**What needs to be done**
The entries that follow need to be retyped verbatim.

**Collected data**
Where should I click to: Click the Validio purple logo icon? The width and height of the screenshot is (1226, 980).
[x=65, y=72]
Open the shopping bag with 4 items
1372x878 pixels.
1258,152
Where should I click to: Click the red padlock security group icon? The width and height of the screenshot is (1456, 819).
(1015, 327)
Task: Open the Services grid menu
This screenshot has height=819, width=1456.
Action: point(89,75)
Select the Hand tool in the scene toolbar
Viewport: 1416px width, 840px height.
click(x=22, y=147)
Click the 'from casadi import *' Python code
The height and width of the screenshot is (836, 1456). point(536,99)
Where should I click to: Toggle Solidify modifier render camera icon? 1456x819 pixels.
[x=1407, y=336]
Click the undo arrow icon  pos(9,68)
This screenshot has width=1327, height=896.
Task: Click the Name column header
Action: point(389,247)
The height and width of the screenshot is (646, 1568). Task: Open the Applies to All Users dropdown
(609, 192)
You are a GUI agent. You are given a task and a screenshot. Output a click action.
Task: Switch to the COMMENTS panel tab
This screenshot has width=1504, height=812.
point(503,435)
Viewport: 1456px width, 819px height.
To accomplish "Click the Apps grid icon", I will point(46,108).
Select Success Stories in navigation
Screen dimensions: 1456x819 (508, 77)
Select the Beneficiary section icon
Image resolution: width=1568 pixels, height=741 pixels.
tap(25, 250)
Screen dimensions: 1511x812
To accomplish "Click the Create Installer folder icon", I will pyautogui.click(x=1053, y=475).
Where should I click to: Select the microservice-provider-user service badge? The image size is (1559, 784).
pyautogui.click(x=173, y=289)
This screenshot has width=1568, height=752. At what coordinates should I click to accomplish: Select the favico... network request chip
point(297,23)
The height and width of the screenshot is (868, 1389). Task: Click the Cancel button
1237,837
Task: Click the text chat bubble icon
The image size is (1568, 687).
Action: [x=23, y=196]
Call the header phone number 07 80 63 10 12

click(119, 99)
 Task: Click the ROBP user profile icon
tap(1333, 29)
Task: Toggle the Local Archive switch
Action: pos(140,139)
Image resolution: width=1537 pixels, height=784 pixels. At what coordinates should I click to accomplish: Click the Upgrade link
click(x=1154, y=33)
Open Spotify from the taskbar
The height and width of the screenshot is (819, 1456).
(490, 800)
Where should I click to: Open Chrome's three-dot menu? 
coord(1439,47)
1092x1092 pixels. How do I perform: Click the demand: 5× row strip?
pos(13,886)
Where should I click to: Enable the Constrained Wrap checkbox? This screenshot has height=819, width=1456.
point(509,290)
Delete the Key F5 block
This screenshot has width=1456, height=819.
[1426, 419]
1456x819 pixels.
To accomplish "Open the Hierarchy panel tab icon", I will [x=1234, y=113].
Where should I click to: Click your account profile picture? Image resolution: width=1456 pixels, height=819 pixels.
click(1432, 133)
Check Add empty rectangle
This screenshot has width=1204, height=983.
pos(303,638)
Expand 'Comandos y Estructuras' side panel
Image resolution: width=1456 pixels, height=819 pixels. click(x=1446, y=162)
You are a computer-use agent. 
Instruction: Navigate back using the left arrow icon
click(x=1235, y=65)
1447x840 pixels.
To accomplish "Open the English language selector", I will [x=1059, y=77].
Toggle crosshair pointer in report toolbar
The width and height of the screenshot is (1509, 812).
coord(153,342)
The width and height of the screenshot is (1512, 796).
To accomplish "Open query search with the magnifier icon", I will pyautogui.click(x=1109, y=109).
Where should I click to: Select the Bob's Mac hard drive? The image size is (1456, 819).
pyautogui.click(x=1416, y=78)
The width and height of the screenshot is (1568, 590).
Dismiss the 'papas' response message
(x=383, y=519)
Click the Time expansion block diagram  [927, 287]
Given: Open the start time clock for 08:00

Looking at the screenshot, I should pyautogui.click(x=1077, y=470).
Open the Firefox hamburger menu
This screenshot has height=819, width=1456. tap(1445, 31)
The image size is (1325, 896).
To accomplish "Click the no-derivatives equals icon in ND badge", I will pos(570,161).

**Solution to the exercise**
Where should I click to: Click the Validio purple logo icon? The width and height of the screenshot is (1226, 980).
[x=65, y=72]
Open the shopping bag with 4 items
1372x878 pixels.
1258,152
Where should I click to: Click the red padlock security group icon? The width and height of the screenshot is (1456, 819).
(1015, 327)
Task: Open the Services grid menu
This screenshot has height=819, width=1456.
Action: point(89,75)
Select the Hand tool in the scene toolbar
Viewport: 1416px width, 840px height.
click(x=22, y=147)
Click the 'from casadi import *' Python code
The height and width of the screenshot is (836, 1456). point(536,99)
Where should I click to: Toggle Solidify modifier render camera icon? 1456x819 pixels.
[x=1407, y=336]
Click the undo arrow icon  pos(9,68)
This screenshot has width=1327, height=896.
Task: Click the Name column header
Action: point(389,247)
The height and width of the screenshot is (646, 1568). Task: Open the Applies to All Users dropdown
(609, 192)
You are a GUI agent. You are given a task and a screenshot. Output a click action.
Task: Switch to the COMMENTS panel tab
This screenshot has width=1504, height=812.
point(503,435)
Viewport: 1456px width, 819px height.
To accomplish "Click the Apps grid icon", I will point(46,108).
Select Success Stories in navigation
Screen dimensions: 1456x819 (508, 77)
Select the Beneficiary section icon
Image resolution: width=1568 pixels, height=741 pixels.
tap(25, 250)
Screen dimensions: 1511x812
To accomplish "Click the Create Installer folder icon", I will pyautogui.click(x=1053, y=475).
Where should I click to: Select the microservice-provider-user service badge? The image size is (1559, 784).
pyautogui.click(x=173, y=289)
This screenshot has width=1568, height=752. At what coordinates should I click to accomplish: Select the favico... network request chip
point(297,23)
The height and width of the screenshot is (868, 1389). Task: Click the Cancel button
1237,837
Task: Click the text chat bubble icon
The image size is (1568, 687).
Action: [x=23, y=196]
Call the header phone number 07 80 63 10 12

click(119, 99)
 Task: Click the ROBP user profile icon
tap(1333, 29)
Task: Toggle the Local Archive switch
Action: pos(140,139)
Image resolution: width=1537 pixels, height=784 pixels. At what coordinates should I click to accomplish: Click the Upgrade link
click(x=1154, y=33)
Open Spotify from the taskbar
The height and width of the screenshot is (819, 1456).
(490, 800)
Where should I click to: Open Chrome's three-dot menu? 
coord(1439,47)
1092x1092 pixels. How do I perform: Click the demand: 5× row strip?
pos(13,886)
Where should I click to: Enable the Constrained Wrap checkbox? This screenshot has height=819, width=1456.
point(509,290)
Delete the Key F5 block
This screenshot has width=1456, height=819.
[1426, 419]
1456x819 pixels.
To accomplish "Open the Hierarchy panel tab icon", I will [x=1234, y=113].
Where should I click to: Click your account profile picture? Image resolution: width=1456 pixels, height=819 pixels.
click(1432, 133)
Check Add empty rectangle
This screenshot has width=1204, height=983.
pos(303,638)
Expand 'Comandos y Estructuras' side panel
Image resolution: width=1456 pixels, height=819 pixels. click(x=1446, y=162)
You are a computer-use agent. 
Instruction: Navigate back using the left arrow icon
click(x=1235, y=65)
1447x840 pixels.
To accomplish "Open the English language selector", I will [x=1059, y=77].
Toggle crosshair pointer in report toolbar
The width and height of the screenshot is (1509, 812).
coord(153,342)
The width and height of the screenshot is (1512, 796).
To accomplish "Open query search with the magnifier icon", I will pyautogui.click(x=1109, y=109).
Where should I click to: Select the Bob's Mac hard drive? The image size is (1456, 819).
pyautogui.click(x=1416, y=78)
The width and height of the screenshot is (1568, 590).
Dismiss the 'papas' response message
(x=383, y=519)
Click the Time expansion block diagram  [927, 287]
Given: Open the start time clock for 08:00

Looking at the screenshot, I should pyautogui.click(x=1077, y=470).
Open the Firefox hamburger menu
This screenshot has height=819, width=1456. tap(1445, 31)
The image size is (1325, 896).
To accomplish "Click the no-derivatives equals icon in ND badge", I will pos(570,161).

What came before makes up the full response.